• _Provided material_:
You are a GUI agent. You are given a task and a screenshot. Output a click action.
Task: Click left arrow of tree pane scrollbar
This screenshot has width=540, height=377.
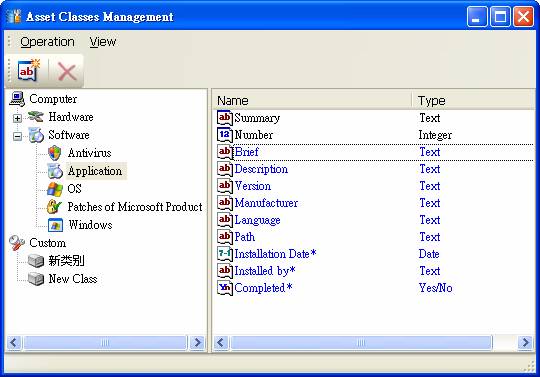(x=14, y=343)
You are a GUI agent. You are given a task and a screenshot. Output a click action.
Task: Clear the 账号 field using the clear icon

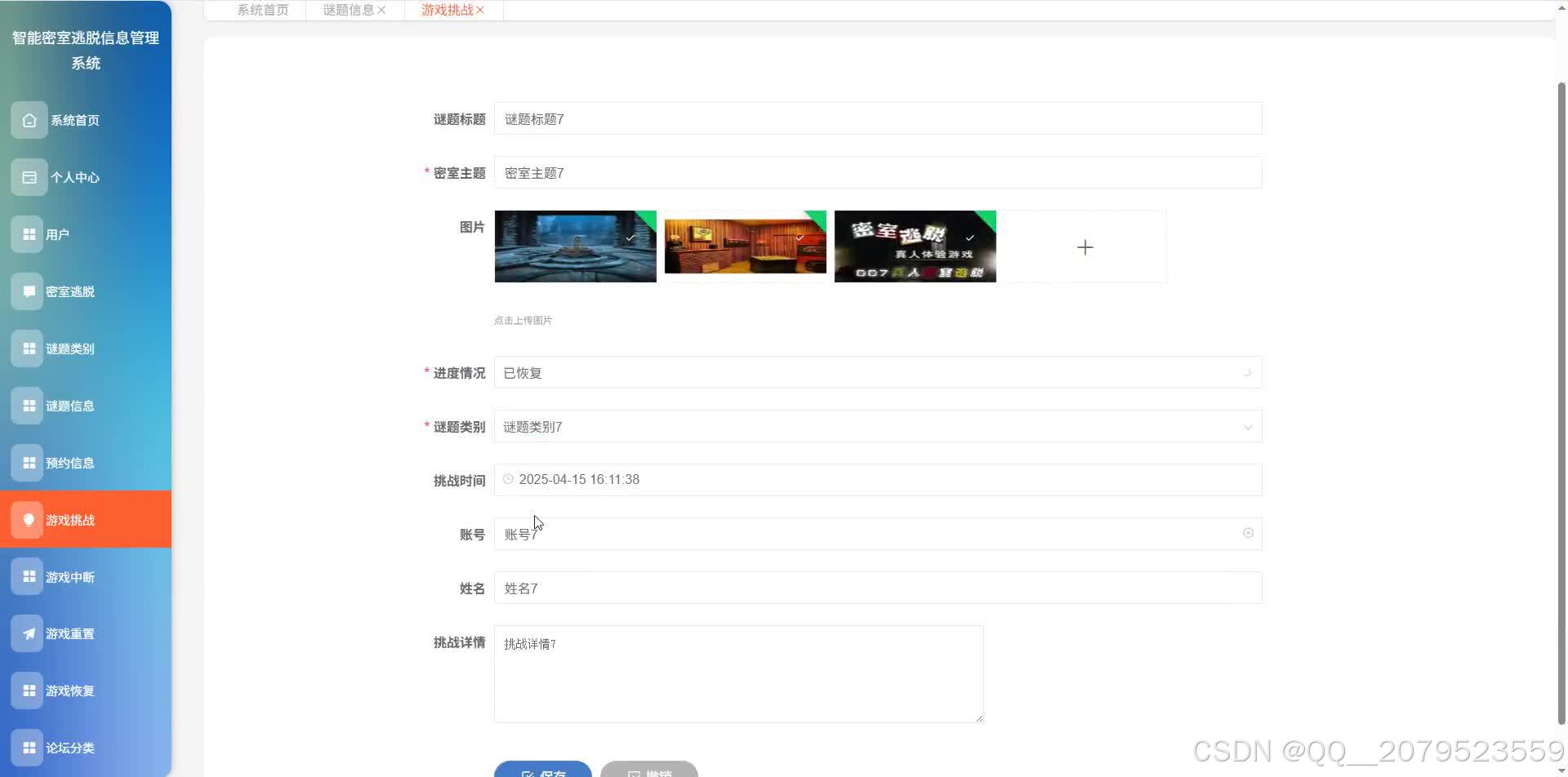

• _What is required_: Rewrite the records from the start up to and including the line with "(x=14, y=343)", replacing "scrollbar" with "scroll bar" and leaving everything else unchanged. Leave the pictures out of the answer.

• _Completed exercise_:
You are a GUI agent. You are given a task and a screenshot. Output a click action.
Task: Click left arrow of tree pane scroll bar
This screenshot has width=540, height=377.
(x=14, y=343)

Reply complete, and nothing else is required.